Нет, это не так. Потому что это ЕДИНСТВЕННЫЙ (!) Разумный метод кеширования, с которого нужно начать. Любая надлежащая база данных в большом мире (SQL Server, DB2, Oracle) пытается использовать память, чтобы максимально избежать ввода-вывода. Читайте блоги SQL, и многие не слишком опытные люди всегда жалуются, что SQL Server начинает использовать слишком много памяти - конечно, потому что память есть, и он пытается кэшировать как можно больше.

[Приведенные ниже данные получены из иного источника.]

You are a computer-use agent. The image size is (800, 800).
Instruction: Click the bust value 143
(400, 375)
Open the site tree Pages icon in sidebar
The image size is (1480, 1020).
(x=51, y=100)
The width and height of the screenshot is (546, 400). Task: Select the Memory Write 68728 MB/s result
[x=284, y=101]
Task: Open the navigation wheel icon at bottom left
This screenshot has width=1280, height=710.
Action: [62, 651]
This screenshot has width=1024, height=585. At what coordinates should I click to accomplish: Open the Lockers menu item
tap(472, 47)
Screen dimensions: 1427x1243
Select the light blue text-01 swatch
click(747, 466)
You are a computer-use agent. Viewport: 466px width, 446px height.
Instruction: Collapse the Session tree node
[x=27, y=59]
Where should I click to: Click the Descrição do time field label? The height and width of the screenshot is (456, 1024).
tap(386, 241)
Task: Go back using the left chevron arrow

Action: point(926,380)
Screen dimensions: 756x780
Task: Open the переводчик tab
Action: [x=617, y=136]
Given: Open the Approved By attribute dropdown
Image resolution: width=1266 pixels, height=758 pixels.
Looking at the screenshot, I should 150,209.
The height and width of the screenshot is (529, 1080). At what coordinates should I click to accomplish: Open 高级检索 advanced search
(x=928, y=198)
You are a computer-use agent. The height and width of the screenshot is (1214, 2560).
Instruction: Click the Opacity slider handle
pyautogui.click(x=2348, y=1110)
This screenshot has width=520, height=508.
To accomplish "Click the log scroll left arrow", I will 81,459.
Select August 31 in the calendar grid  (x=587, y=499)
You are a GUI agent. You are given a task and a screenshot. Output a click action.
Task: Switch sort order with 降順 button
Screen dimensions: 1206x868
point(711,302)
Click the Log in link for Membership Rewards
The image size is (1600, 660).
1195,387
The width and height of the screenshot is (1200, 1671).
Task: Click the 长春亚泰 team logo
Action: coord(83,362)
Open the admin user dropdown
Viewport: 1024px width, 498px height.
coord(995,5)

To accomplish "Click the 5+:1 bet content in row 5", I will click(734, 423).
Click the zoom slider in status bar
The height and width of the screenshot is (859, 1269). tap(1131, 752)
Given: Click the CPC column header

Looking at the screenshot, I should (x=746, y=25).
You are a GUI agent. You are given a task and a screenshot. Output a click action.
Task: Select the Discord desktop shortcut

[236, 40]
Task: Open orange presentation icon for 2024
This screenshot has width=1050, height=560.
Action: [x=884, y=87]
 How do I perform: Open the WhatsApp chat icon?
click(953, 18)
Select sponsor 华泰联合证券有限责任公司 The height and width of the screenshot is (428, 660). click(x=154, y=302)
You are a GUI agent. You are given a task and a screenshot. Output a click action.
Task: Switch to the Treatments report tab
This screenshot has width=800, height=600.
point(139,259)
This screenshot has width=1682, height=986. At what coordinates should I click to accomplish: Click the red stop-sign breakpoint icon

Это также одна из причин, по которой база данных использует журналы транзакций - это означает, что изменения в базу данных не нужно записывать СЕЙЧАС, но запись может быть отложена, сохраняя обновления в журнале tx и, таким образом, сохраняя их в случае сбоя.

Опять же, это «решенная проблема». У Oracle есть оборудование, которое идет туда - наша установка 21000 ГБ использовала Oracel ExaData, и это была САМАЯ МАЛЕНЬКАЯ УСТАНОВКА, которую они продают.

Читайте блоги SQL, и многие не слишком опытные люди всегда жалуются, что SQL Server начинает использовать слишком много памяти - конечно, потому что память есть, и он пытается кэшировать как можно больше.

Это также одна из причин, по которой база данных использует журналы транзакций - это означает, что изменения в базу данных не нужно записывать СЕЙЧАС, но запись может быть отложена, сохраняя обновления в журнале tx и, таким образом, сохраняя их в случае сбоя.

Опять же, это «решенная проблема». У Oracle есть оборудование, которое идет туда - наша установка 21000 ГБ использовала Oracel ExaData, и это была САМАЯ МАЛЕНЬКАЯ УСТАНОВКА, которую они продают.

Читайте блоги SQL, и многие не слишком опытные люди всегда жалуются, что SQL Server начинает использовать слишком много памяти - конечно, потому что память есть и он пытается кэшировать как можно больше.

Это также одна из причин, по которой база данных использует журналы транзакций - это означает, что изменения в базе данных не нужно записывать СЕЙЧАС, но запись может быть отложена, сохраняя обновления в журнале tx и, таким образом, сохраняя их в случае сбоя.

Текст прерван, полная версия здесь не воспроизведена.